第2回となる今回は「ETB」を紹介します。

ETBはカードゲームでは主に『マジック・ザ・ギャザリング』で使われる用語の1つで、「Enter the Battlefield」の略です。
日本語にすると「戦場に出たとき」となります(昔は「CiP=Comes into Play、場に出たとき」でしたね!)。

タイトルによって細かな用語の違いはあれど、多くのカードゲームでこの「出たときに何かする」能力は基本かつ、効果しだいでは強力なものとして扱われているかと思います。
ゲームのルールによって異なる部分はありますが「出たときに仕事するから強い」というのは、多くのタイトルで概ね共通したカード評価法なのではないでしょうか。

逆に「出たとき能力」を持たないカードで活躍するものは、ほかに結構とんでもない能力を持っていることが多く「出して、ターンが返ってきたら勝ち」なんて評価をもらっていることが多いと感じます。
使いやすいのは「出たときに強い」ですが、真価を発揮したときのバリューは「残ったら強い」の方が高いというふうに、この2つの能力はとてもおもしろいバランスの上にあるな、といろいろなカードゲームの(主に最高レアリティの)カードを見るたびに思います。


さて、そんな「ETB」ですが、もちろんほかにもいくつかの意味を持っています。

まずは通貨コード。JPY(日本円)やUSD(米ドル)などのことですね。世界各国の通貨はこの通貨コードで表されます。

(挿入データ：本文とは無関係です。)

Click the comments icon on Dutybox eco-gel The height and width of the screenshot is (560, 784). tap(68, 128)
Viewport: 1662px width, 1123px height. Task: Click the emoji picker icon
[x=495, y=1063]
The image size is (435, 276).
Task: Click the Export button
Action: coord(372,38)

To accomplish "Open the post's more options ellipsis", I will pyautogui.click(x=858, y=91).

おそらく、この連載が続けばたくさん見ることになるでしょう。TLAの代表例だと思います。

では、ETBはどこの国の通貨だと思いますか?
「JPY」が「日本円」であるように、ETの部分が国名でBが通貨の名前です。
シンキングタイム代わりに正解の国の国旗も置いておきますね。

正解はエチオピアで、ETBはこの国の通貨「ブル(Ethipian Birr)」です。

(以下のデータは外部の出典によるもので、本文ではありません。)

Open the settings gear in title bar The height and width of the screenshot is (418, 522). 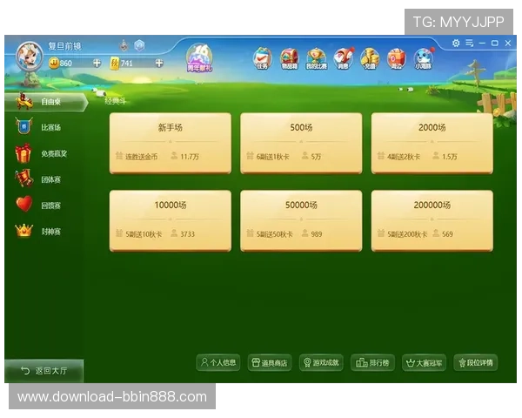(455, 43)
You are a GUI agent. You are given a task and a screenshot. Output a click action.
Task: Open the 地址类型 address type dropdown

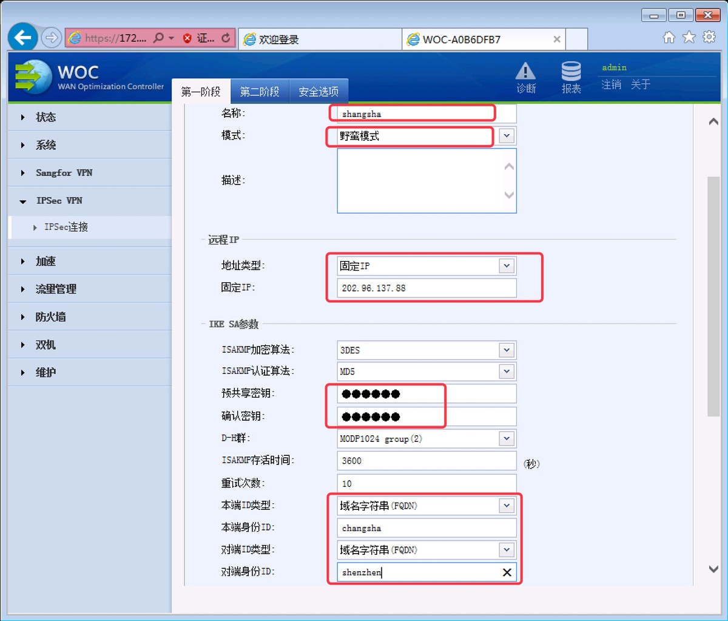pyautogui.click(x=506, y=265)

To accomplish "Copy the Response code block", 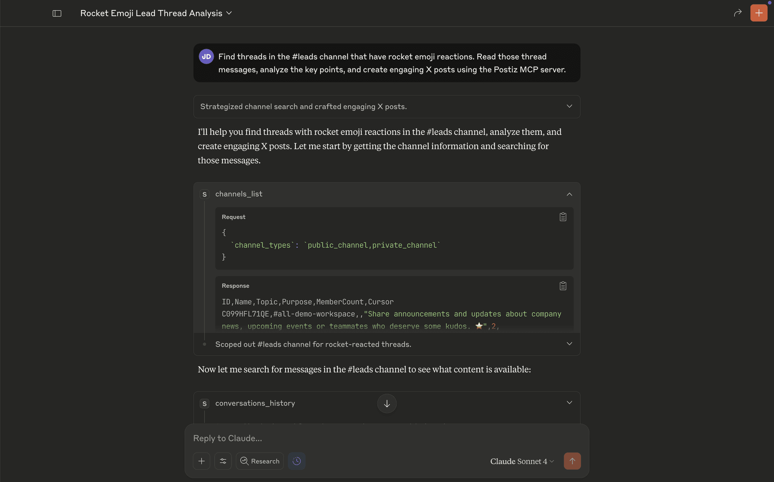I will tap(563, 286).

2021年4月現在、1ブルは2.59円。調べてみたら2012年は1ブル4.7円、2019年は1ブル3.8円といった記述がありました。
2007年の4月のデータでは1ブル13円ほどだったようなので、ここ10数年で結構急速に下落していることになります。その一方でエチオピアは経済成長が著しいと書いてあることもあり、いったい何があったんだろうかと気になりますね。

恥ずかしい話ですが、私はこのエチオピアという国を「アフリカのどこか」くらいでしか知りませんでした。なので、ついでにエチオピアについてもう少し調べてみたら、いろいろおもしろかったので紹介したいと思います。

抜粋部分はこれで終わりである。